* _Text excerpt_:

Terraform RabbitMQ Autocluster

At mytaxi we are handling a lot of MQTT traffic back and forth with the taxi driver app. Thousands of connections must be kept for all online drivers. The system behind that has to be fast and reliable otherwise customers might not be able to book a taxi. Our former RabbitMQ setup was running on Amazon Linux. While planning a RabbitMQ update we found, that Amazon Linux only provides Erlang R14B04 in their repositories. So Amazon Linux was a dead end. We then turned to Docker and slightly modified the alpine-rabbitmq-autocluster image for our needs. Together with an AWS Autoscaling Group we created a setup that is easy to provision and scale.

This post will describe how to launch a RabbitMQ Cluster in AWS with the help of Terraform and the RabbitMQ Autocluster Plugin. The cluster only provides MQTT access, but can easily be modified for AMQP. It runs RabbitMQ 3.6.9 on Erlang OTP 19.1 in an Alpine Linux 3.5 container.

Check out the repository to get started.

RabbitMQ

Docker

The docker folder contains all necessary assets for the RabbitMQ Autocluster container. The Autocluster and AWS plugin are directly placed in the docker/plugins folder.

The config enables the following plugins:

AWS
Autocluster
Management
MQTT

Instance Userdata

The userdata script is a piece of bash that AWS runs during initial instance startup. It runs as root, so we have the opportunity to install Docker and launch the container. If you work in another AWS region than eu-west-1, be sure to change the region specific settings in the userdata file.

* _Set task_: Transcribe the stretch of the Terraform RabbitMQ Autocluster post from "This post will" through "Linux 3.5 container.", word for word.

Entries from a dataset:
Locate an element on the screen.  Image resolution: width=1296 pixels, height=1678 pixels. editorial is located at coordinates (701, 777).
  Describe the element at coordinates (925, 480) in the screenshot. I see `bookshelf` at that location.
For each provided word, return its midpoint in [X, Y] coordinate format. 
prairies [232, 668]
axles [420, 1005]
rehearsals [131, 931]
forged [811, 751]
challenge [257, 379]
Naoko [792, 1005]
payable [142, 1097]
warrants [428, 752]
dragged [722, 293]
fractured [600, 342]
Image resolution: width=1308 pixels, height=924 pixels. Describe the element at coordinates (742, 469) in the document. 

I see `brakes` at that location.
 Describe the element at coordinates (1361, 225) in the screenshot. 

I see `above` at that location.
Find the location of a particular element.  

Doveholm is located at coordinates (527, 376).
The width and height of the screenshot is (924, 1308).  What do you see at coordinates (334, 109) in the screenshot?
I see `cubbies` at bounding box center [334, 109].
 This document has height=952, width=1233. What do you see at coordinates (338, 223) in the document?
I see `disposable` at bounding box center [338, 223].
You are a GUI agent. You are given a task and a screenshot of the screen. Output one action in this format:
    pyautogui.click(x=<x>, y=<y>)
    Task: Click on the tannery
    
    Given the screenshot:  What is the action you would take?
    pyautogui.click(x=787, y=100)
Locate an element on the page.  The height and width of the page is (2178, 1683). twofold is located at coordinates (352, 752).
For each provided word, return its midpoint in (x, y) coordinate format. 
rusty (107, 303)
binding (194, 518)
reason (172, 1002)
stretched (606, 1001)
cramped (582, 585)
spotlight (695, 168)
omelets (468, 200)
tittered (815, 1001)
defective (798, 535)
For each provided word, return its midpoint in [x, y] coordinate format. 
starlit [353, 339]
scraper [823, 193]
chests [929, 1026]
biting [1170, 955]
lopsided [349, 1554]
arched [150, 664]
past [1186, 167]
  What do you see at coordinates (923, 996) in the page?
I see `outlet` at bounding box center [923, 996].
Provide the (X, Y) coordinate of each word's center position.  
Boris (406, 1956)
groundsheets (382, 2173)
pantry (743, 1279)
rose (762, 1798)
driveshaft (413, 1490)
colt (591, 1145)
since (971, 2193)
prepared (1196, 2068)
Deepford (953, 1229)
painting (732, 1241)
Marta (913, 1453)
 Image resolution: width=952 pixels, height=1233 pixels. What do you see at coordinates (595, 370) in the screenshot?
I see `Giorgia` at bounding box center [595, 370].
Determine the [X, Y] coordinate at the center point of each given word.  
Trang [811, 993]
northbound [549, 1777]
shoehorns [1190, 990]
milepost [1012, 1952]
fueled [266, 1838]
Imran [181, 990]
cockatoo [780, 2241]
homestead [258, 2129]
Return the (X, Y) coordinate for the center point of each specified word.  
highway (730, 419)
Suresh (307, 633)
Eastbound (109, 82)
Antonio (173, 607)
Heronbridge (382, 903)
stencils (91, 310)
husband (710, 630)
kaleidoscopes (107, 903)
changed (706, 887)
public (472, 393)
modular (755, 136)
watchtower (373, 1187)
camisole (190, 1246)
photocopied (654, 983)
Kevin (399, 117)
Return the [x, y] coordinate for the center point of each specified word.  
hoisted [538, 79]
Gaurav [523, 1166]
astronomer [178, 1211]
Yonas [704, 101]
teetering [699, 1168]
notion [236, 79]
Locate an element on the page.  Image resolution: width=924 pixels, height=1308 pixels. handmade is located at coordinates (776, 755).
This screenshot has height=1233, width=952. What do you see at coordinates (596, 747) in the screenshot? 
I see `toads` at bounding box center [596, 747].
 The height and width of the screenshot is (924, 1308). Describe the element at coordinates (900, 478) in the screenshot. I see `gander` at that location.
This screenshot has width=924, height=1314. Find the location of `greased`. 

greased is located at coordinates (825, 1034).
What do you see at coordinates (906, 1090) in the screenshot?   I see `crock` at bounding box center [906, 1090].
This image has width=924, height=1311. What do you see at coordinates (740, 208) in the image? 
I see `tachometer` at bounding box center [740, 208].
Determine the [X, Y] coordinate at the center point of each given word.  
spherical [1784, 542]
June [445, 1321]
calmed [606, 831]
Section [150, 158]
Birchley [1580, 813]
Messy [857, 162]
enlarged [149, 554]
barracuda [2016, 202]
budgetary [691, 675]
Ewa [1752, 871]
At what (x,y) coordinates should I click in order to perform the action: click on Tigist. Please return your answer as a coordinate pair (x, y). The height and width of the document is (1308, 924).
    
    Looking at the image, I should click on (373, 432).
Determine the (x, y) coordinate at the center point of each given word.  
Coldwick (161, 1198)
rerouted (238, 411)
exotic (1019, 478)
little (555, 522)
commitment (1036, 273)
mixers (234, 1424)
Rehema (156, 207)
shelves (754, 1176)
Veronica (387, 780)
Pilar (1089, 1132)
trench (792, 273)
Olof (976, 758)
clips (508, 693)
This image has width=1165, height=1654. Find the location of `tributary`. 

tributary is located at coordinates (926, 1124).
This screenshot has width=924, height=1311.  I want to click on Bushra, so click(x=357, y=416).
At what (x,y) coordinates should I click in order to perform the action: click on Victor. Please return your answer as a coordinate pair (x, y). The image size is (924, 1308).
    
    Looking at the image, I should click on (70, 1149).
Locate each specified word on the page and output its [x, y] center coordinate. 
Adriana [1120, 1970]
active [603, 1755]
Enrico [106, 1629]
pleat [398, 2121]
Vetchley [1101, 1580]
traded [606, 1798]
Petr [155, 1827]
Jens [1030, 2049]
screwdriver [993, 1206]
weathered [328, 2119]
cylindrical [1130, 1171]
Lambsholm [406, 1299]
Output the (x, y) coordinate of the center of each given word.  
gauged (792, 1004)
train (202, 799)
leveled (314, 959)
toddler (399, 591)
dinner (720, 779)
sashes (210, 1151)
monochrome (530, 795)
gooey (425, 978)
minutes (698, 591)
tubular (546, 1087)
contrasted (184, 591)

* _Answer below_:
This post will describe how to launch a RabbitMQ Cluster in AWS with the help of Terraform and the RabbitMQ Autocluster Plugin. The cluster only provides MQTT access, but can easily be modified for AMQP. It runs RabbitMQ 3.6.9 on Erlang OTP 19.1 in an Alpine Linux 3.5 container.